Hofweber compared the risk to the endangerment of the chimpanzee, an animal physically stronger but slightly less intelligent than humans, and in competition for human resources.
“[AI] might have some perfectly benign overall goal, perfectly reasonable goal. It just has no special concern for us,” Hofweber said. “So it will just try to get more data centers built. They will try to harvest more energy to power those data centers.”
Catherine Oxendine ’26 said she was relieved to see her concerns addressed in the town hall meeting, specifically those relating to job displacement and the strain on the power grid in communities where data centers are located.
Oxendine also attended several other Converge-Con events. She said that she appreciates the work UNC is doing to prepare its students for the future with events like the AI festival and the new “School of AI” merger.

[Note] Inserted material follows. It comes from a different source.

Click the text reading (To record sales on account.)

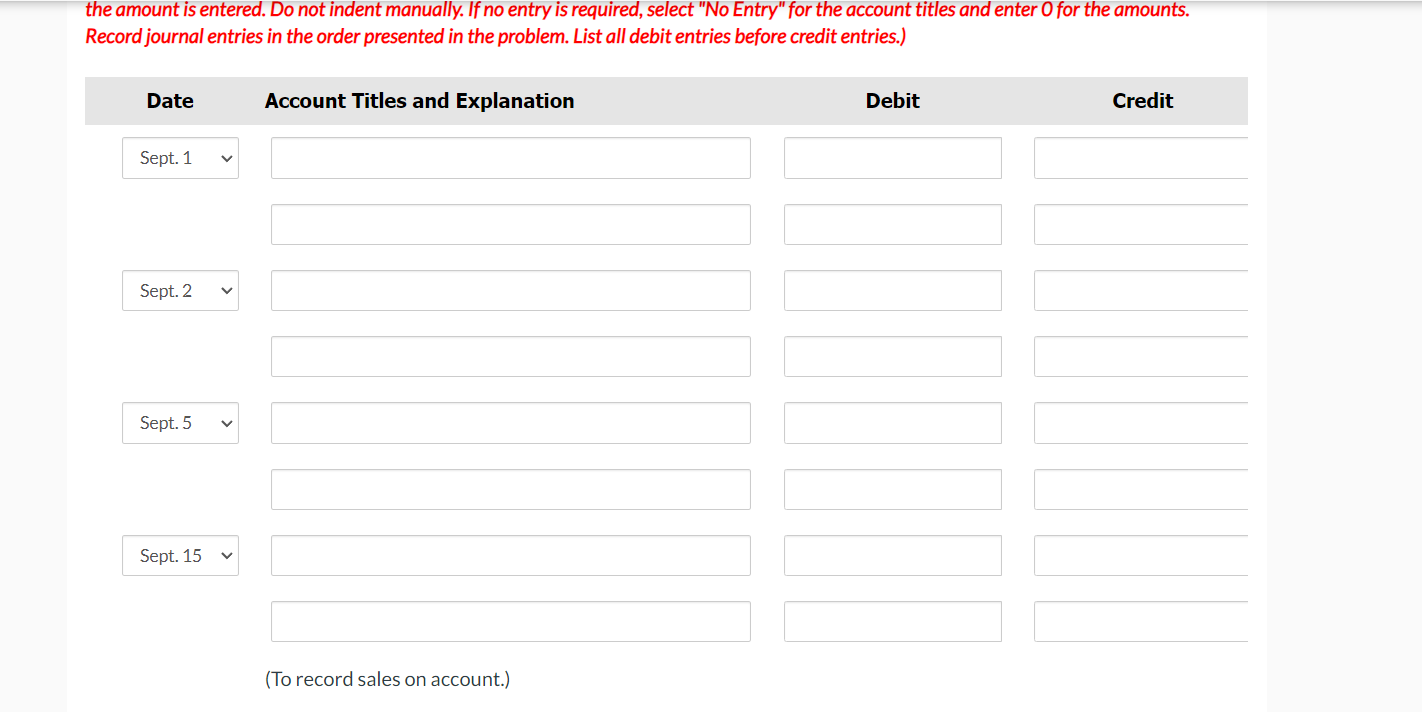click(x=388, y=678)
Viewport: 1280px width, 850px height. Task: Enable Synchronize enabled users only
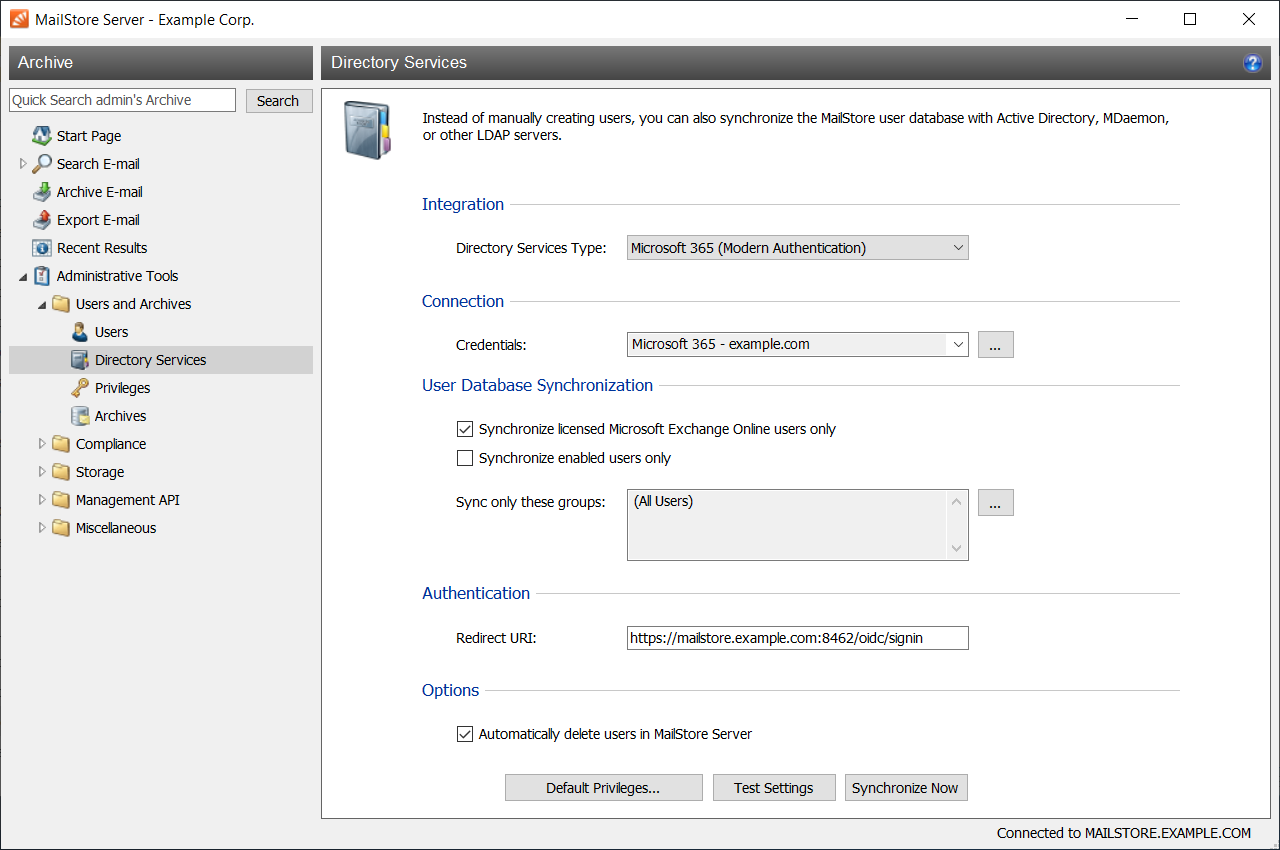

“I think it’s great because it’s going to position students at leading this,” Oxendine said. “And I think that’s what UNC has always done — has been a great educational leader and put its students in good positions to be successful.”
Geier said he thinks it would be more effective to incorporate AI into the entire UNC curriculum, rather than have one school in which students would have to find time to take specific electives.
Sara Lynn Loucks ’27 is a junior majoring in advertising and public relations and the social media marketing manager for Converge-Con. She said she has a more neutral take on AI overall, but thinks the new school will be a good way for UNC to be at the forefront of this new technology.
“I think especially in advertising, [AI is] such a scary thing because people really look at it from this lens of complete opportunity or complete distraction, and it was really nice to see the practical applications in the real world,” Loucks said.